Oww. You know that hurts, right? Even just rubbing it before the right time is too much. Teeth are not directly pleasurable (although masochists would certainly enjoy yelling from the consequent pain).

“Hah! … Oh! … Ah! … Cumming … I'm CUMMMINNGGG!!!”

:facehoof:

The orgasm she'd just received had been more intense than anything she had ever felt in her life

Really? Because:

As she felt the collar press against her throat, Twilight opened her eyes wide and let her tongue hang out of her mouth. “Gah!”

Luna sighed, seeing the young princess squirt her juices across Celestia's strap-on. “Unbelievable. She came again

You've shown me nothing of the sort. Where's the beef? Show me the sensations of pleasure. Don't just tell me afterwards that "oh, it was awesome."

“Whoops.”

And then I cracked up. :rainbowlaugh:

This story's a bit of a mixed bag:

-The grammar and spelling are solid, I'm giving that at least a B+ on the first pass.

-The character interaction is fairly good, and the scenes cover a fair number of fetishes without actually being likely to cause offense, which is good as well.

-The story is... well, typical porn plot, and it jumps into the clop pretty directly, so whatever.

-However, you write with little description of female anatomy or experiences of pleasure. I find a lot to love in BDSM, but your descriptive detail is so lacking that I couldn't enjoy this story properly.

-It did make me giggle once or twice.

I have to assume the intended audience and/or the author is a young male virgin, and in this case, one who's done no study of female anatomy or sexology. I could've clopped to this, if you knew anything about my body. As it is, I suggest some research on the female body and sexual experience.

Oh, also, things like this:

With her eyes shining an incandescent white light, her body went numb and the magic exploded from her horn.

One does not go numb when one orgasms. Also, the word "the" in the quoted sentence is awkward and unnecessary.

I'd say I liked it. Watching Celestia as the benevolent Mistress and Luna as the Dom bounce off each other was quite fun, and Twilight as the submissive between the two seemed to fit. I liked her blossoming kink of getting spanked, the collar choking, and her general submissiveness were quite cute, and fit her well well. I would have liked more detail to get in the mood. The devil is in the details, and I found it a little lacking.

4567968 Prude.

~Crystalline Electrostatic~

4568248
It's prudish to ask for more sexual and sensual details, to imply that I wanted to clop to this, and to briefly mention fetishes and an enjoyment of BDSM?

:derpytongue2:

4568263 It isn't prudish to ask for more details, but it is prudish to fault minor things like that.

You aren't reading the Compendium of Knowledge or anything like that; this is just a clopfic, so don't be a prude.

~Crystalline Electrostatic~

4568276
Don't be a troll. :derpytongue2:

4568281 The sad thing here is that you think I am being a troll. When I am being a troll I use the trollestia emoticon to let people know I am trolling. I was serious when I said you are being a prude.

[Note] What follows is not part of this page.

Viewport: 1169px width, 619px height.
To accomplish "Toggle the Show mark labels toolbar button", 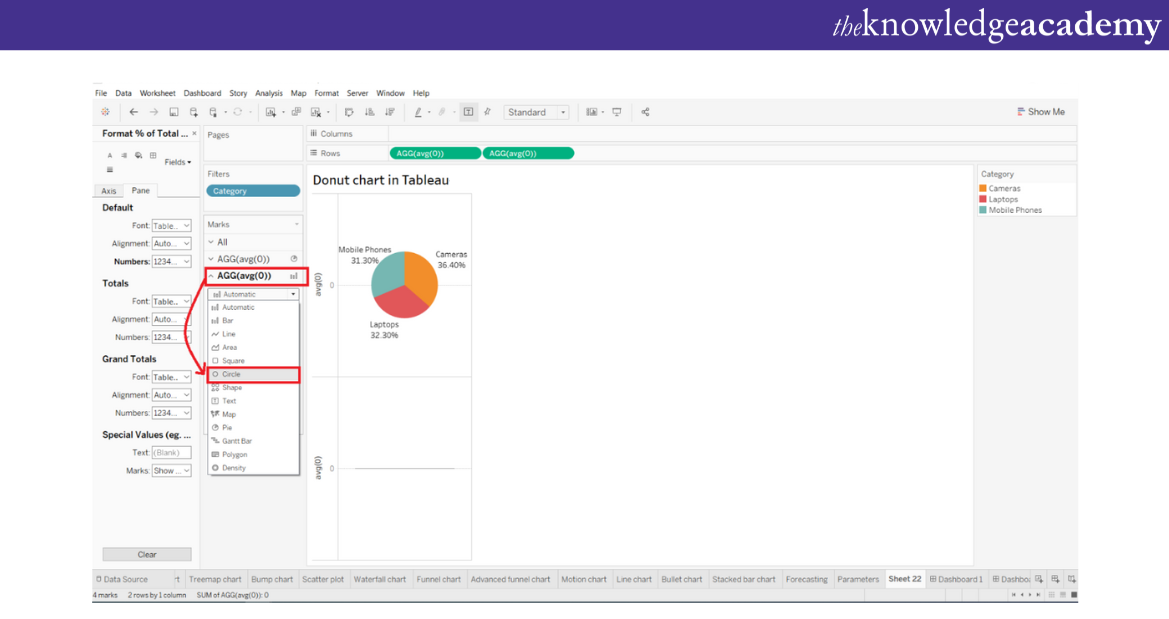I will (468, 112).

Do not even bother responding to this, as it will only make you look less intelligent. Actually, this entire conversation up to this point has made you look much less intelligent than the average internet user, at least in my eyes.

~Crystalline Electrostatic~

4568332
You're actually pretty funny.

4568360 The fact that you responded after I explicitly told you not to respond shows exactly how intelligent you really are. And at this point, if average is a sixty watt lightbulb, you would be a flashlight powered by two D-cell batteries. At least from my point of view.

Please, spare yourself what little dignity you have left and do not respond to this comment. I do not want to make you look even more foolish than you already do, as there is much better uses for my time.